The business community reached the decision that it needed to find ways to protect its interests in order to avoid paying more tax and finance the corruption of executive bodies. This has been a response to the government’s predation and provocative discourse, as well as the fragility of the parliament and the absence of the King in the dialogue between the business community and the government regarding the tax law.
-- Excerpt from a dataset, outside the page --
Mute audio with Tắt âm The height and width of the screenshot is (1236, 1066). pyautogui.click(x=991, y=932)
The king’s long-awaited intervention
The business community’s decision – represented largely by the Chamber of Commerce and other syndicates – to support protests and grassroots actions marked a turning point in Jordanian history. This was change on the level of the first economic corrective programme in 1989 by the Zaid al-Rifai government, which approved lowering the value of the Jordanian Dinar and substituted an outdated form of state-regime relationship with one of society’s major components, namely Jordan’s rural populations. The 1989 Maan events also highlighted the necessity of reorganizing the relationship between the regime and its popular base through a new political process that began with the removal of the al-Rifai government and parliamentary elections to establish a national governing pact.
What happened in the last week of May and the first week of June 2018 is of no less value and importance than the 1989 events as it marks the end of the long-standing relationship between the state and private enterprise, with the latter pushing for a re-negotiation of the relationship.
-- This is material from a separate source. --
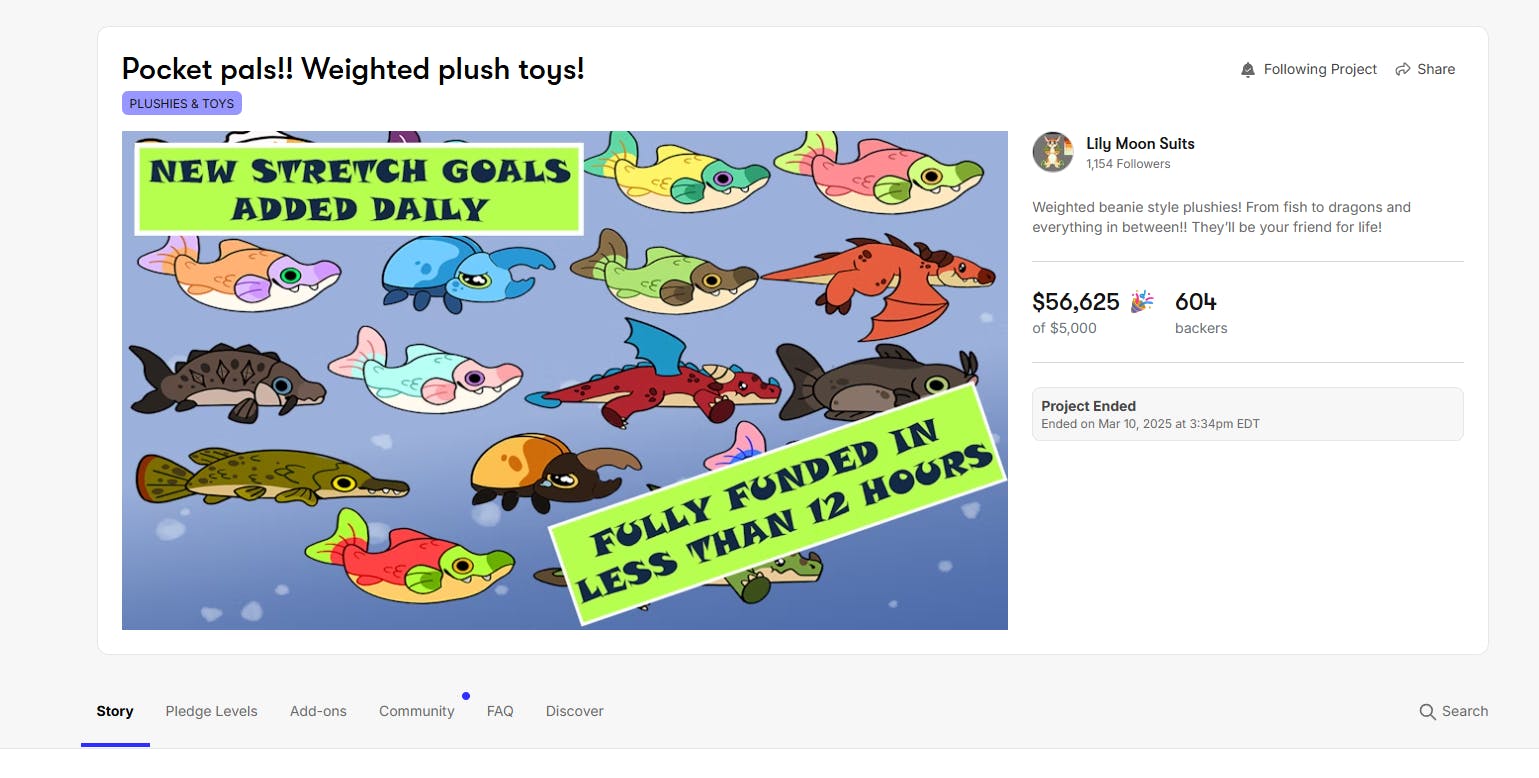Click the Project Ended status box
This screenshot has height=778, width=1539.
click(x=1247, y=414)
The socio-political organizations closest to the business community – trade unions – emerged as the frontline in combatting the tax law. Two weeks of escalation by trade unions were met by government intransigence, and there was clear need for a new relationship between the Jordanian government and the business community. Due to the lack of an effective platform for political dialogue, it was necessary for the business community to access popular support through trade unions. King Abdullah II seemed to anticipate this and did not wish to be stuck in a deadlock between the government and the business community, as direct dialogue with businessmen would carry negative implications and spread rumors.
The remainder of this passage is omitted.